:: TAREFA BREVE A ::
Transcreva do trecho sobre o Grêmio e o time de botão, sem nenhuma alteração, a parte que começa em "Imaginei, escritas sobre" e segue até "Milton e Vi.".
:: TAREFA BREVE B ::
Escreva a continuação do texto sobre as recordações gremistas e o time de botão da infância, começando logo após a última frase apresentada.

:: TRECHO SELECIONADO ::
□ □ □

Imaginei, escritas sobre a entrada da
Arena, as “palavras de cor escura” do verso: Lasciate ogni speranza, voi
ch’entrate/ Queste parole di colore oscuro/ vid’io scritte al sommo d’una
porta... [Deixe qualquer esperança você que chega/Essas palavras de cor
escura/vi escritas no alto da porta].
Mas
fechei imediatamente o Livro, com a forte suspeita que o maior de todos os
poetas talvez fosse um colorado avant la lettre e fui às raízes da modernidade
gremista, nos anos 1950, da primeira vez que pisei no Estádio Olímpico, com o
bravo time do seu Rolla que não canso de escalar porque comandei um time de
botão na infância com esta preciosa formação, ainda em WM: Germinaro; Airton e Bob;
Figueiró, Elton e Ênio Rodrigues; Hercílio, Gessy, Juarez, Milton e Vi.
Eu
tinha um botão “três camadas” no ataque, o “Gessy”, tão perigoso e tão goleador
como o original. Mas será que era tudo isso mesmo? Em meio a essas dúvidas e
recordações, abandonei Dante e me consolei com outro extraordinário italiano,
Federico Fellini, que encorajava a fantasia da felicidade reinventada, mesmo
num time de botão da infância: “Eu invento as minhas recordações! Não distingo
mais as reais.

□ □ □

:: DADOS ::
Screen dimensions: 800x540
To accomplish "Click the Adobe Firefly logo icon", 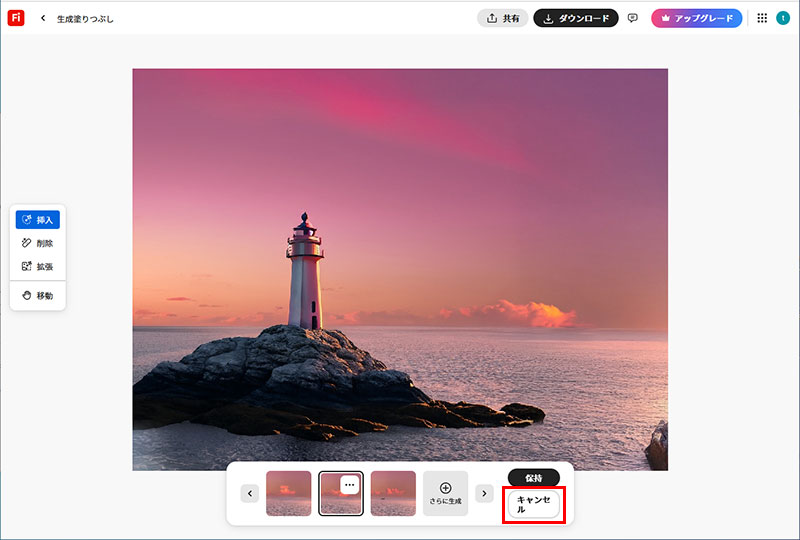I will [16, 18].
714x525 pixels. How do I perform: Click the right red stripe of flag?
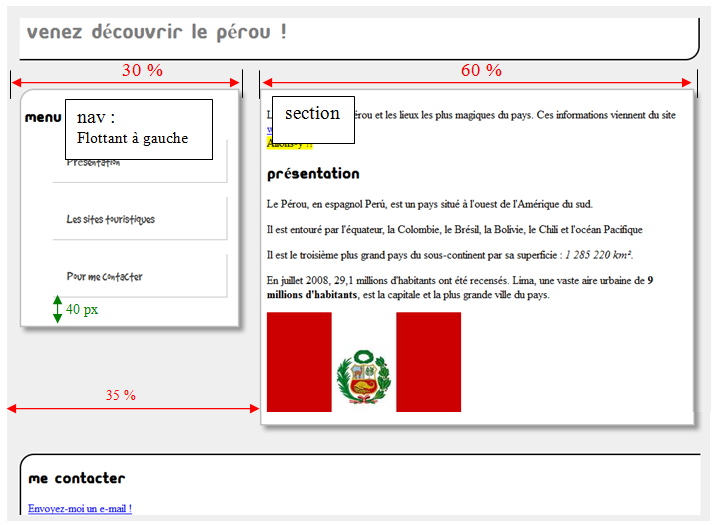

□ □ □

:: RESPOSTA FINAL A ::
Imaginei, escritas sobre a entrada da
Arena, as “palavras de cor escura” do verso: Lasciate ogni speranza, voi
ch’entrate/ Queste parole di colore oscuro/ vid’io scritte al sommo d’una
porta... [Deixe qualquer esperança você que chega/Essas palavras de cor
escura/vi escritas no alto da porta].
Mas
fechei imediatamente o Livro, com a forte suspeita que o maior de todos os
poetas talvez fosse um colorado avant la lettre e fui às raízes da modernidade
gremista, nos anos 1950, da primeira vez que pisei no Estádio Olímpico, com o
bravo time do seu Rolla que não canso de escalar porque comandei um time de
botão na infância com esta preciosa formação, ainda em WM: Germinaro; Airton e Bob;
Figueiró, Elton e Ênio Rodrigues; Hercílio, Gessy, Juarez, Milton e Vi.

:: RESPOSTA FINAL B ::
Minha
mãe às vezes me diz: ‘Mas você nunca fugiu com o circo!’ ‘Você nunca esteve no
colégio interno!’ A mim parece que tudo aconteceu de verdade! Para mim só é
verdadeira aquela Rimini que sonhei, que inventei, que repensei, impregnada de
saudade.”
É,
Mestre Fellini, para mim só são verdadeiros aqueles times esquecidos, que nada
temiam, que jogavam e venciam bravamente nas ilhas verdejantes da minha
imaginação. E tomei coragem, lembrando de Nelson Mandela, quando prisioneiro em
Robben. Na falta de tudo, quando morrer parecia uma hipótese, ele buscou
socorro em Shakespeare: “Antes de morrer, morre muitas vezes o covarde; só uma
vez o homem valoroso prova a morte.”
Era
uma convicção recorrente de Shakespeare que cedeu outro estímulo à caderneta
que ajudou Mandela a sobreviver ¾ e talvez nos ajude a enfrentar os primeiros
embates de 2015 de cabeça erguida: “Devemos a Deus uma única morte”.